The In Vitro Impact of Isoxazole Derivatives on Pathogenic Biofilm and Cytotoxicity of Fibroblast Cell Line

Abstract

The microbial, biofilm-based infections of chronic wounds are one of the major challenges of contemporary medicine. The use of topically administered antiseptic agents is essential to treat wound-infecting microorganisms. Due to observed microbial tolerance/resistance against specific clinically-used antiseptics, the search for new, efficient agents is of pivotal meaning. Therefore, in this work, 15 isoxazole derivatives were scrutinized against leading biofilm wound pathogens Staphylococcus aureus and Pseudomonas aeruginosa, and against Candida albicans fungus. For this purpose, the minimal inhibitory concentration, biofilm reduction in microtitrate plates, modified disk diffusion methods and antibiofilm dressing activity measurement methods were applied. Moreover, the cytotoxicity and cytocompatibility of derivatives was tested toward wound bed-forming cells, referred to as fibroblasts, using normative methods. Obtained results revealed that all isoxazole derivatives displayed antimicrobial activity and low cytotoxic effect, but antimicrobial activity of two derivatives, 2-(cyclohexylamino)-1-(5-nitrothiophen-2-yl)-2-oxoethyl 5-amino-3-methyl-1,2-oxazole-4-carboxylate (PUB9) and 2-(benzylamino)-1-(5-nitrothiophen-2-yl)-2-oxoethyl 5-amino-3-methyl-1,2-oxazole-4-carboxylate (PUB10), was noticeably higher compared to the other compounds analyzed, especially PUB9 with regard to Staphylococcus aureus, with a minimal inhibitory concentration more than x1000 lower compared to the remaining derivatives. The PUB9 and PUB10 derivatives were able to reduce more than 90% of biofilm-forming cells, regardless of the species, displaying at the same time none (PUB9) or moderate (PUB10) cytotoxicity against fibroblasts and high (PUB9) or moderate (PUB10) cytocompatibility against these wound cells. Therefore, taking into consideration the clinical demand for new antiseptic agents for non-healing wound treatment, PUB9 seems to be a promising candidate to be further tested in advanced animal models and later, if satisfactory results are obtained, in the clinical setting.

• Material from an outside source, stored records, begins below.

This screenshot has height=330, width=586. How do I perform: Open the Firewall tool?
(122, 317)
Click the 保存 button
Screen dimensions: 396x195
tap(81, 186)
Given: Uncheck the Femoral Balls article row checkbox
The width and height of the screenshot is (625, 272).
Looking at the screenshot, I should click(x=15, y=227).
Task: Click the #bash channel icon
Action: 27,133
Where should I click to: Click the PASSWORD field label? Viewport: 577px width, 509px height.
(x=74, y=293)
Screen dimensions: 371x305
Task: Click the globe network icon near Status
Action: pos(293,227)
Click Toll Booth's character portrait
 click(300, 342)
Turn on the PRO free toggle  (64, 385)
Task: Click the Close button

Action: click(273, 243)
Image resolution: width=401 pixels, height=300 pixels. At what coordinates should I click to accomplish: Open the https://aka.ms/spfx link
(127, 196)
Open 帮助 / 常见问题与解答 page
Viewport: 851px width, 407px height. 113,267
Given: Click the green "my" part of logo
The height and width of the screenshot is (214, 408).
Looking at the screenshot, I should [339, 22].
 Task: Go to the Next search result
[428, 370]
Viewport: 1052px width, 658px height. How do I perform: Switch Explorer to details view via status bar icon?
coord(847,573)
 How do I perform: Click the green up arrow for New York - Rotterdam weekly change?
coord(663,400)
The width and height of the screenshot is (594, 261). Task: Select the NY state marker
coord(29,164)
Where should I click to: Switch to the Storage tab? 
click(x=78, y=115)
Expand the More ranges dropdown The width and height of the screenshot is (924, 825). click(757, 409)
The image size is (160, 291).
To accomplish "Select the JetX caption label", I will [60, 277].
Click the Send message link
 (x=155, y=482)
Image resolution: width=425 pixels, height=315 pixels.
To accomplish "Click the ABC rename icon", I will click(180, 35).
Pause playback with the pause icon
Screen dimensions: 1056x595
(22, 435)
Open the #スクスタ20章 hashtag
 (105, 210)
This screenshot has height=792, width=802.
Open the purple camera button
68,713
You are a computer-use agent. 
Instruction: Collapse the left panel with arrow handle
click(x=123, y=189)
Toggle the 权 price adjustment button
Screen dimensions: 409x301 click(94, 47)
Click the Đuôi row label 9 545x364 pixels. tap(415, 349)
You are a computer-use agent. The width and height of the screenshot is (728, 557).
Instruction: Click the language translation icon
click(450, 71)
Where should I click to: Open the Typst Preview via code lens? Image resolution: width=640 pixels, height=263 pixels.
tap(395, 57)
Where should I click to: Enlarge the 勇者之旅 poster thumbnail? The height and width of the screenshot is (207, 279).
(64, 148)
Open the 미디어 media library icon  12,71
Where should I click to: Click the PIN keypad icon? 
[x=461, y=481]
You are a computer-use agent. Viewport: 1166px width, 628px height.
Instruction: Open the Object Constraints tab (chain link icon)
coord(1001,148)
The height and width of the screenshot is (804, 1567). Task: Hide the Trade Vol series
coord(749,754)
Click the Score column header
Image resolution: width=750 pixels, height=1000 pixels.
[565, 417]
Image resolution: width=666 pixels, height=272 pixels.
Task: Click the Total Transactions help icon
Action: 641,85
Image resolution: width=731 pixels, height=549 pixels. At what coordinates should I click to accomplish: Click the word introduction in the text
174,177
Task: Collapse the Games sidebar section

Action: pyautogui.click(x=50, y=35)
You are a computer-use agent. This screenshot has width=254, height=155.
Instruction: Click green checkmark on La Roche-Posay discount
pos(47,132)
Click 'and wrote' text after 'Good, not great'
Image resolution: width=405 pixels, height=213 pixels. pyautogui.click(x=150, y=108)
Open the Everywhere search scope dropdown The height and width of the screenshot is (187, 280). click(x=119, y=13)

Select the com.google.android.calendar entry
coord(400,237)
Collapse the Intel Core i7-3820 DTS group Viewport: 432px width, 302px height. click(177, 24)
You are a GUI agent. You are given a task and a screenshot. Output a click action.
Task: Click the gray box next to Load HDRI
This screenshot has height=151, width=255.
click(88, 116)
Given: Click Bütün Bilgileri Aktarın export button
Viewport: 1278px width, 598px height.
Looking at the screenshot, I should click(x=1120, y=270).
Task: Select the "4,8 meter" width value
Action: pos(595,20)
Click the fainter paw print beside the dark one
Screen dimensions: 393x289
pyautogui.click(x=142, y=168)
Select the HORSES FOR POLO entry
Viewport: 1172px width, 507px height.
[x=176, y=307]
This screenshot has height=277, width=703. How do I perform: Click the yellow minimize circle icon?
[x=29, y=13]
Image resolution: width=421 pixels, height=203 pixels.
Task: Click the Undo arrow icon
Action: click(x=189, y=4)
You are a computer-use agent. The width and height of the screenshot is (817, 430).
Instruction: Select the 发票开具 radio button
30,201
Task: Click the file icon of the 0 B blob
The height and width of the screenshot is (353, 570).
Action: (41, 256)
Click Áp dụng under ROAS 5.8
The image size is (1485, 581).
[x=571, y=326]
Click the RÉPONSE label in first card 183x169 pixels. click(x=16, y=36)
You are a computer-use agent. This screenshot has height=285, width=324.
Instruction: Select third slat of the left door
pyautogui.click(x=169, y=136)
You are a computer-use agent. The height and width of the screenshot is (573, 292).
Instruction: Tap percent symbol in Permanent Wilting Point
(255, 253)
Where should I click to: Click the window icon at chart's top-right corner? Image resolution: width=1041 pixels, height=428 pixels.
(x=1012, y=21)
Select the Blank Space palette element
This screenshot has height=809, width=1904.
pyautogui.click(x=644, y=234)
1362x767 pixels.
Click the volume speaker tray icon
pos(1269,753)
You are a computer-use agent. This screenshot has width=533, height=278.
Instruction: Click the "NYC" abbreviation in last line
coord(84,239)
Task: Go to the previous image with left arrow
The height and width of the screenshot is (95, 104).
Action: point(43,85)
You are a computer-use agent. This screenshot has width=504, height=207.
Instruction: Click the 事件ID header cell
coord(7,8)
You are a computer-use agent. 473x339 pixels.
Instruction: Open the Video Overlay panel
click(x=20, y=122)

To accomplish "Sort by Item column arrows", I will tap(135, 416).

Keywords: Michael addition; Passerini reaction; anti-bacterial activity; antiseptics; cytotoxicity; isoxazole.

Figure 1

Designed isoxazole derivatives ((A) MAL1-5 series; (B) PUB1-10 series: R1-aldehyde/ketone residue; R2-isocyanide residue).

Figure 2

Synthesis of isoxazole linked maleimide conjugates (MAL1-5).

Figure 3

The [%] biofilm reduction of S. aureus 6538, P. aeruginosa 15,442 and C. albicans 103,231 displayed by PUB9 and PUB10 compounds at specific concentrations tested in microplate model. The red line shows level of 100% reduction while no reduction (0%, positive control of growth) was established for non-treated cells (maximal cellular growth).

Figure 4

The survivability [%] of L929 fibroblasts exposed to the spectrum of concentrations of PUB9 and PUB10 compounds. The asterisks show significant (p > 0.05, ANOVA test with Tukey’s multiple comparison test) difference in survivability between control setting (non-treated cells, considered 100% growth) and cells treated with 0.78–1.56 mg/mL of PUB9 or PUB10 as well as 0.20 mg/mL of PUB10.

Figure 5

The inhibition of staphylococcal growth zone resulting from release of PUB9 from BC carrier in modified disk-diffusion model. The diameter of BC carrier is 18 mm.

Figure 6

Comparison of cytocompatibility of isoxazole derivatives-fortified cellulosic carriers: PUB9-BC and PUB10-BC compared to control setting (cellulose carrier containing no isoxazole derivative) toward fibroblast cell line. Asterisks indicate significant differences (p < 0.05, ANOVA Test with Tukey’s multiple comparison test) between BC vs. PUB10-BC and PUB9-BC vs. PUB10-BC. The red line indicates the maximal potential cellular growth (of non-fortified cellulosic carrier).